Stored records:

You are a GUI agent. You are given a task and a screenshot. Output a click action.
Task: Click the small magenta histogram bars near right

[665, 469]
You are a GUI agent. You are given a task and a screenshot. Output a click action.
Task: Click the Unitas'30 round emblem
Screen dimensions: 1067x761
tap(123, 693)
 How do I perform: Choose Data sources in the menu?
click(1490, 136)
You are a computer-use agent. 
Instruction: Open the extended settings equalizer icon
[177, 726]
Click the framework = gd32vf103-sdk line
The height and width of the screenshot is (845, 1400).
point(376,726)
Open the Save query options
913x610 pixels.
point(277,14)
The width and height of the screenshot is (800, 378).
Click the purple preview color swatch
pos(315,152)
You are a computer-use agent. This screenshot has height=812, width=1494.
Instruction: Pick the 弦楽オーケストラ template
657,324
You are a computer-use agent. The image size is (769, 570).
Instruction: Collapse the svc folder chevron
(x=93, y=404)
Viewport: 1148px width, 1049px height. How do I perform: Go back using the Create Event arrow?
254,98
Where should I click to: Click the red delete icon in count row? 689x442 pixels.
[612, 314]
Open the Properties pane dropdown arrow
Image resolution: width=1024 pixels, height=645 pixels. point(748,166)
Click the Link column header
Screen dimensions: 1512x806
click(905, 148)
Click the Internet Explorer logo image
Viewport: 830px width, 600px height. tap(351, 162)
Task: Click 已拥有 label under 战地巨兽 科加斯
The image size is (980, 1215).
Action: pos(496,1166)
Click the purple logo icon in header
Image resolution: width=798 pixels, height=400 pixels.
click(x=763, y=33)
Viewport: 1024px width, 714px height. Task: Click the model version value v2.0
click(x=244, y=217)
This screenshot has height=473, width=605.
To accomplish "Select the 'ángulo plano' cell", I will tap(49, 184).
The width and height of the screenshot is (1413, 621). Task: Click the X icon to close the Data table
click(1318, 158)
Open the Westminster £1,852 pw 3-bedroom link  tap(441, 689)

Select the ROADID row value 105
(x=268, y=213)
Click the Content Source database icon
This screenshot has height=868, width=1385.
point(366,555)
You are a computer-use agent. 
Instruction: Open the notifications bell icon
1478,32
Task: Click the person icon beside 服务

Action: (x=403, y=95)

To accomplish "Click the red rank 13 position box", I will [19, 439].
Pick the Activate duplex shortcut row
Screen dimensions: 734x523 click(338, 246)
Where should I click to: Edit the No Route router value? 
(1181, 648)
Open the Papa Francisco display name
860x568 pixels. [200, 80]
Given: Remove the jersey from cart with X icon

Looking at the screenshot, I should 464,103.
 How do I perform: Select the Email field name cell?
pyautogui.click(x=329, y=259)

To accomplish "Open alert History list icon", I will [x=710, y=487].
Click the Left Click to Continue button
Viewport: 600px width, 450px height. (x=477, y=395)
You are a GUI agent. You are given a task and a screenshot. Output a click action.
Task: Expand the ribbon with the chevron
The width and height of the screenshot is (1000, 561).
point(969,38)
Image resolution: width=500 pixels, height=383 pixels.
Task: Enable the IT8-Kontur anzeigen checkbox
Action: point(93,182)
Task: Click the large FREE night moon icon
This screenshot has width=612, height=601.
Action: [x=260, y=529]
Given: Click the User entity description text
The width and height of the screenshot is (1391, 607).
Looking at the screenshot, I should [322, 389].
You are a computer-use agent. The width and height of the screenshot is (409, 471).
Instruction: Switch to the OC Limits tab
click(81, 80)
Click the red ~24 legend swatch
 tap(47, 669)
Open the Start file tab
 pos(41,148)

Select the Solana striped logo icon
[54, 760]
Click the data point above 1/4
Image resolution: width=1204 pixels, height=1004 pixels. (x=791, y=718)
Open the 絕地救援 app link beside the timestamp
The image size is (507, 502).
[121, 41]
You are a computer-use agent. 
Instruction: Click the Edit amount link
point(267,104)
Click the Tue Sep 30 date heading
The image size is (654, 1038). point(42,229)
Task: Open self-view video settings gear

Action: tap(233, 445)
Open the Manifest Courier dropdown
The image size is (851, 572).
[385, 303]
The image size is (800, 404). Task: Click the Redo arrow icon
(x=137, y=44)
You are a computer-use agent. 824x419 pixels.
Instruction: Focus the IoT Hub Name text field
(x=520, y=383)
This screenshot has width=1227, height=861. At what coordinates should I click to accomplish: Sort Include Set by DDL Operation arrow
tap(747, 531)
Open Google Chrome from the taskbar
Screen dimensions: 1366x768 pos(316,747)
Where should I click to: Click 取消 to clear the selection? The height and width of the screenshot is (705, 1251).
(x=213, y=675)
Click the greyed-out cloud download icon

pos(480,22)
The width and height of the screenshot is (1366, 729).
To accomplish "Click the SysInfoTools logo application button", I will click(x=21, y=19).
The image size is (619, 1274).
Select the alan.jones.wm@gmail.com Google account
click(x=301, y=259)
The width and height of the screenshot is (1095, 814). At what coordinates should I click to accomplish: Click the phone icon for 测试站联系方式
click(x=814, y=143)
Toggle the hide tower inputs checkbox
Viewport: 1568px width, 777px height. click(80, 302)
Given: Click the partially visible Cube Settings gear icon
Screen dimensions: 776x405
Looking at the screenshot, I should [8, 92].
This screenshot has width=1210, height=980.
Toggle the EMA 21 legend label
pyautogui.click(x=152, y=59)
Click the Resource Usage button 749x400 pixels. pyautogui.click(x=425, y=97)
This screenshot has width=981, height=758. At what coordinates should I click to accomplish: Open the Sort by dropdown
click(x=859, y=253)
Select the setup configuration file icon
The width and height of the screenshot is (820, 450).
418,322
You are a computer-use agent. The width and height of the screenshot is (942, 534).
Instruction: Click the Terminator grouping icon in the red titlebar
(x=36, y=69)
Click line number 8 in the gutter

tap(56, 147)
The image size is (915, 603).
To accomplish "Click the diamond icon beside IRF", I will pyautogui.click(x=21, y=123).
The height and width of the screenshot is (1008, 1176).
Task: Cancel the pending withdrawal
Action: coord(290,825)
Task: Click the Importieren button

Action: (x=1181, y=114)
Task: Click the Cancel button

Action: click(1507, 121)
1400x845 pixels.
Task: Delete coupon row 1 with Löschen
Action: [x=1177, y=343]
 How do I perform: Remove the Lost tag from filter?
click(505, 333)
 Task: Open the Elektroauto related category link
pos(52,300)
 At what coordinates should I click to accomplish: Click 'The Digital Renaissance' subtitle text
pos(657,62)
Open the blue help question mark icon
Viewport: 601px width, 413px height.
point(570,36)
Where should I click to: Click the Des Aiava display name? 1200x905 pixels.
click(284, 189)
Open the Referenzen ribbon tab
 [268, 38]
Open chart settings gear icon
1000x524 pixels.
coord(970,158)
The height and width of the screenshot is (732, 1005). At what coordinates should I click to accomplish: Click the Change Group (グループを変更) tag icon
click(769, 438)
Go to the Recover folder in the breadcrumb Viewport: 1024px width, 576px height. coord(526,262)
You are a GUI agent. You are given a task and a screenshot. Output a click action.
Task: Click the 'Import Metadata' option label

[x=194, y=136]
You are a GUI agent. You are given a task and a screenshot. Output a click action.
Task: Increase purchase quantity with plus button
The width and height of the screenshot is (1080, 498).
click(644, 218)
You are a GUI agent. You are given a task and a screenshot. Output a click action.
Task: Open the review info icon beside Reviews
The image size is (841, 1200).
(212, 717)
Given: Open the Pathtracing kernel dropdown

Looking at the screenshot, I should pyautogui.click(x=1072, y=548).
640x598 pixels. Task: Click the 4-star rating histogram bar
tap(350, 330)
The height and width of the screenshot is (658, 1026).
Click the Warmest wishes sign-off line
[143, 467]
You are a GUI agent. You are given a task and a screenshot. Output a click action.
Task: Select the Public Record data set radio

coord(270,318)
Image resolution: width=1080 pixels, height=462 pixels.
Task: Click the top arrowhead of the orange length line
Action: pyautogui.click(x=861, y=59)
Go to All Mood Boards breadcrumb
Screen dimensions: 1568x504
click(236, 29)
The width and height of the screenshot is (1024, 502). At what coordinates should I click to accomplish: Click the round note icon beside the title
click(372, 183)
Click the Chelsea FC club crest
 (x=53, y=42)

### Requirement:
From the records above, print only the lines between the one holding "Where should I click to: Click 取消" and the one holding "The width and height of the screenshot is (1366, 729).", inclusive, exactly as they stand.

### Answer to this task:
Where should I click to: Click 取消 to clear the selection? The height and width of the screenshot is (705, 1251).
(x=213, y=675)
Click the greyed-out cloud download icon

pos(480,22)
The width and height of the screenshot is (1366, 729).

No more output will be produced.